Suppose that the firm with the costs and revenues tabulated in Figure 23-2 is contemplating whether to produce 12 units of output. If it were to produce this many units, what (if anything) would happen to the market price? What would be the firm's marginal revenue for the 12th unit produced? What would be the firm's total revenues per hour?

Describe what factors induce firms to enter or exit a perfectly competitive industry.

Consider a market for online movie rentals. The market supply curve slopes upward, the market demand curve slopes downward, and the equilibrium rental price equals $3.50. Consider each of the following events, and discuss the effects they will have on the market clearing price and on the demand curve faced by the individual online rental firm.

a. Peoples tastes change in favor of going to see more movies at cinemas with their friends and Family members.

b. More online movie-rental firms enter the market.

c. There is a significant increase in the price to consumers of Purchasing movies online.

Why are we unable to conclude that large numbers of entries into and exits from all U.S. industries imply that all the industries are perfectly competitive? (Hint: What are the other characteristics of perfect competition?)

Explain why each of the following examples is not a perfectly competitive industry.

a.

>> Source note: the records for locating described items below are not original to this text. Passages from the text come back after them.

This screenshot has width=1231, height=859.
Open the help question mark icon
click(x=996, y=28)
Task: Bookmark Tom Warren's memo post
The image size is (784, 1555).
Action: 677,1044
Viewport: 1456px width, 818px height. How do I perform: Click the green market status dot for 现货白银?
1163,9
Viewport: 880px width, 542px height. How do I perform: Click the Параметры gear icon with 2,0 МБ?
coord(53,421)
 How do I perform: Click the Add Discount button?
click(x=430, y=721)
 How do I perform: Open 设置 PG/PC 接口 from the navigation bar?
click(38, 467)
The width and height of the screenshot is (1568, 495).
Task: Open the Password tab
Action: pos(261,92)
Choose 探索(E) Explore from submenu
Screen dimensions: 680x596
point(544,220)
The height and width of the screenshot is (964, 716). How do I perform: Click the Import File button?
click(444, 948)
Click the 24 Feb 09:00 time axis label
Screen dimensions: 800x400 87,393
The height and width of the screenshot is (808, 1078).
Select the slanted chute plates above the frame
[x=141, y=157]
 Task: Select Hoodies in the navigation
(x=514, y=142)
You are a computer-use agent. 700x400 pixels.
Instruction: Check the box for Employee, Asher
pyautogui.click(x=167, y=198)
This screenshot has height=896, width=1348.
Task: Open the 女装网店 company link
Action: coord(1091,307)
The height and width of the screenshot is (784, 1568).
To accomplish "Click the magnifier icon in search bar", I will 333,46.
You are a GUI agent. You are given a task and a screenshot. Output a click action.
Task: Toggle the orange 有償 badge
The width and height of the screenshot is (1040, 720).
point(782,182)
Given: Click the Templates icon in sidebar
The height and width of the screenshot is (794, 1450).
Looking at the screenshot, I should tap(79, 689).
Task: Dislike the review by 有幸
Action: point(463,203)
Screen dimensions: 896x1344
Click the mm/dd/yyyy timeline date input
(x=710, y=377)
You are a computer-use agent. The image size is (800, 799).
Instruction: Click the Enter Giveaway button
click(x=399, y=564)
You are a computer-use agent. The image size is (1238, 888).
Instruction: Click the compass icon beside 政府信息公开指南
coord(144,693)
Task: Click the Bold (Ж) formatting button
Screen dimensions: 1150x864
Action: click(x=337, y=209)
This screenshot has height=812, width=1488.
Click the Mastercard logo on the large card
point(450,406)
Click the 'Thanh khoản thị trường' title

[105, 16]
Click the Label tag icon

One firm produces a large portion of the industry's total output, but there are many firms in the industry, and their products are indistinguishable. Firms can easily exit and enter the industry.

b. There are many buyers and sellers in the industry. Consumers have equal information about the prices of firms' products, which differ moderately in quality from firm to firm.

c. Many taxicabs compete in a city. The city's government requires all taxicabs to provide identical services. Taxicabs are nearly identical, and all drivers must wear a designated uniform. The government also enforces a binding limit on the number of taxicab companies that can operate within the city's boundaries.